I welcome the report and the recommendations, but why the delay? A report on the performers list was published on the Departments website last March. That is 11 months ago. Why has it taken this long for the Government to respond to those recommendations?
Will anyone be held to account for the failure of Cornwall PCT? The Minister says that there are legal duties, but they are of no value if nothing happens when they are breached. The House was informed in February 2007 of doctors working in Cornwall with inadequate language skills. That was before Dr. Ubani was registered by Cornwall. What action was taken and who will be held to account for that? Will the Minister consider introducing a criminal offence of PCTs failing to protect patient safety, in order to give some teeth to the regulations?
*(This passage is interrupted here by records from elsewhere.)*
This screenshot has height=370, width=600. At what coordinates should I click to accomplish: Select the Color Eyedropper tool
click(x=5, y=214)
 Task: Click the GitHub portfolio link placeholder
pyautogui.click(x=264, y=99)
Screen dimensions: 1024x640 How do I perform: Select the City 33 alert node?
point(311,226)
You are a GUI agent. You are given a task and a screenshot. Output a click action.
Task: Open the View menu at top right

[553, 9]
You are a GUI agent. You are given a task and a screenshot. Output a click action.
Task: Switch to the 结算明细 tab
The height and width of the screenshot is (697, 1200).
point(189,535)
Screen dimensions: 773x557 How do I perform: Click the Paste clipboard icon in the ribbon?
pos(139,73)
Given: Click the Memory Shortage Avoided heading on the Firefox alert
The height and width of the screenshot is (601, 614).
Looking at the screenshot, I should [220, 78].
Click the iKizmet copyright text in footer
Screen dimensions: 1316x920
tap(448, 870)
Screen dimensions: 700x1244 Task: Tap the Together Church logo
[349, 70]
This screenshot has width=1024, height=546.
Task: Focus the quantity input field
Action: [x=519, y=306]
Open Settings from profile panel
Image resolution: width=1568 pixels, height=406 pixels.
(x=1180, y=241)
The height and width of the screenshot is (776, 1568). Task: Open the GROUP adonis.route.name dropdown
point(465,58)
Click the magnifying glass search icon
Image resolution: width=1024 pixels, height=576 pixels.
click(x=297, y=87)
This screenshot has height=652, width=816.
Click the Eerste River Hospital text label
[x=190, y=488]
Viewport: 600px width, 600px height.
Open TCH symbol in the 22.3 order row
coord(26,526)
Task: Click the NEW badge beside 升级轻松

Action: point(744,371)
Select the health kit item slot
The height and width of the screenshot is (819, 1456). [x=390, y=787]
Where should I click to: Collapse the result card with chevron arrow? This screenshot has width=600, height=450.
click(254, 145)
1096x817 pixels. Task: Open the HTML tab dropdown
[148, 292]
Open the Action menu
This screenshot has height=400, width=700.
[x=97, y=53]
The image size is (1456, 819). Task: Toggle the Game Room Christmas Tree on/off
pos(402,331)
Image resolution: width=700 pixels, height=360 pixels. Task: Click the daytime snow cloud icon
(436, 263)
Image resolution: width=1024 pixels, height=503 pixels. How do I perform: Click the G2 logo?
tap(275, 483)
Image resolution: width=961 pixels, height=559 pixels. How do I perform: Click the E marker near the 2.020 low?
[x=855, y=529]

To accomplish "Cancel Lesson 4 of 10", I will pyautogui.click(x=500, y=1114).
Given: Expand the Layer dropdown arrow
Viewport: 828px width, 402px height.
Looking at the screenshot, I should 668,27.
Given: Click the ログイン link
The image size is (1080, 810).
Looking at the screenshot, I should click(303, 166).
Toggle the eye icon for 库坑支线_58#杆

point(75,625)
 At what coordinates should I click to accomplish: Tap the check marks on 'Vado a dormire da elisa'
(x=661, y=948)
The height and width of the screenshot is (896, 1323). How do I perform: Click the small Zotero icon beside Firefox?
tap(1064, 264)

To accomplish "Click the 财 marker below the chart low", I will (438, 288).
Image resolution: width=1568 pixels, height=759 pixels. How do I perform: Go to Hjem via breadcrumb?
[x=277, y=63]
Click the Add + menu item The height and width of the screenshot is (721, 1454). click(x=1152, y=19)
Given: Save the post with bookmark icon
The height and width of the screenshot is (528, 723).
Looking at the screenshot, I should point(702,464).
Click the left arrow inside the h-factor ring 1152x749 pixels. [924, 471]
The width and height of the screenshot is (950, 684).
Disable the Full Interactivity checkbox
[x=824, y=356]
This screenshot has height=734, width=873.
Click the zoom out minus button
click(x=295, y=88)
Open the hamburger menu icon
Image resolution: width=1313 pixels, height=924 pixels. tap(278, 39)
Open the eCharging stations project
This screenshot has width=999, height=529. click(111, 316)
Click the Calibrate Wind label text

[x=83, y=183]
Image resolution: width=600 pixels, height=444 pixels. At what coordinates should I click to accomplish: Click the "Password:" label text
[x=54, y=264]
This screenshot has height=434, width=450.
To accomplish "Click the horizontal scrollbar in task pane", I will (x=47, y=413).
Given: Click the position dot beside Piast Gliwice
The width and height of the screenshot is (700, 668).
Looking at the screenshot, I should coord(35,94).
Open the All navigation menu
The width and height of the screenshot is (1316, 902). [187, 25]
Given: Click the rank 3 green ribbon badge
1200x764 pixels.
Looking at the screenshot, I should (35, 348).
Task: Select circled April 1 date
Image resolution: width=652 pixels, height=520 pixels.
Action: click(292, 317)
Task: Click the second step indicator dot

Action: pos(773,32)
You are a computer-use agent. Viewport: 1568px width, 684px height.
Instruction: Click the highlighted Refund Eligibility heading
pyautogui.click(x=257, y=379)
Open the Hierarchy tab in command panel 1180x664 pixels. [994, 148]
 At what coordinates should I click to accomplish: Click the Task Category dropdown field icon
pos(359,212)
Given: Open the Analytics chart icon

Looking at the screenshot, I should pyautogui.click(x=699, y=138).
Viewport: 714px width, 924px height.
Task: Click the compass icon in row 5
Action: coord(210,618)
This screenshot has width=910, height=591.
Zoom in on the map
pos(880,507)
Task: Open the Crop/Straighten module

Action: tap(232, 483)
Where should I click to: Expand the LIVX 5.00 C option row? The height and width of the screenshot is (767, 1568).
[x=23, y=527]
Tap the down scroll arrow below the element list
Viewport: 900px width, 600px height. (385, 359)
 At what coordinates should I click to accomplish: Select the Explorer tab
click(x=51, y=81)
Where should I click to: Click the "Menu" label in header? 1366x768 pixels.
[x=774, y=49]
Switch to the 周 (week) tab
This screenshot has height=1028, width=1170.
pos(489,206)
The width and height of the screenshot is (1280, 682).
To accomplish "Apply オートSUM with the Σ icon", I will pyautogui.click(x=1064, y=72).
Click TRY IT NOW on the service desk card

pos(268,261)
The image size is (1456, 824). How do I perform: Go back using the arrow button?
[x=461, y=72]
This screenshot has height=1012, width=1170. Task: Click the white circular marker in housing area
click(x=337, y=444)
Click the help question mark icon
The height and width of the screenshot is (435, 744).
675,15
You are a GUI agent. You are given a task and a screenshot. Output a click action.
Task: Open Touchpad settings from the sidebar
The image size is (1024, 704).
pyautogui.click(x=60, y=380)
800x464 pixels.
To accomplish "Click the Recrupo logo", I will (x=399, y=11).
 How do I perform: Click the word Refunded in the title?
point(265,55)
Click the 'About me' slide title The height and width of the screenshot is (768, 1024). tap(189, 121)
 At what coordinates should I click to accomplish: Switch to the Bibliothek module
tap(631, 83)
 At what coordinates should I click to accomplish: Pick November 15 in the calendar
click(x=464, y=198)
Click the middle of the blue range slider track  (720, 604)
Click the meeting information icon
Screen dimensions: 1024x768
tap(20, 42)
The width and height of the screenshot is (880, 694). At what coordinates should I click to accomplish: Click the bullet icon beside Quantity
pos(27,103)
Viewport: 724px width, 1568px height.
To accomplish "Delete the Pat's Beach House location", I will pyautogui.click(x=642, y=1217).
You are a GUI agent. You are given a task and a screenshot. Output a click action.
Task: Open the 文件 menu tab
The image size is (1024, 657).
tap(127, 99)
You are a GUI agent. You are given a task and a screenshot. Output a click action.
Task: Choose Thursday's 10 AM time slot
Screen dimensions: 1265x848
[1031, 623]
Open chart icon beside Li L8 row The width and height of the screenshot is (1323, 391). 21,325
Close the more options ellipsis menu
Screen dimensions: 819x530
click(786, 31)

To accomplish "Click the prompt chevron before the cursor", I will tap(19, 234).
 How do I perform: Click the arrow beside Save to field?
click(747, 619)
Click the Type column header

The greatest safeguard of all would be to prevent a foreign doctor who has inadequate language skills or competence from registering with the GMC. The EU directive allows a regulator to satisfy itself on language, but the Medical Act, as the Minister said, needs amending. Will he consider amending it so that, under existing directives, the GMC could test language skills? Will he agree to lobby for EU reform to protect patients, as the GMC accepts is necessaryfirst, to allow a test of competence; secondly, to require immediate notification of suspension across Europe; and thirdly, for suspension anywhere to apply everywhere that that doctor is allowed to practise under the freedom of movement of labour?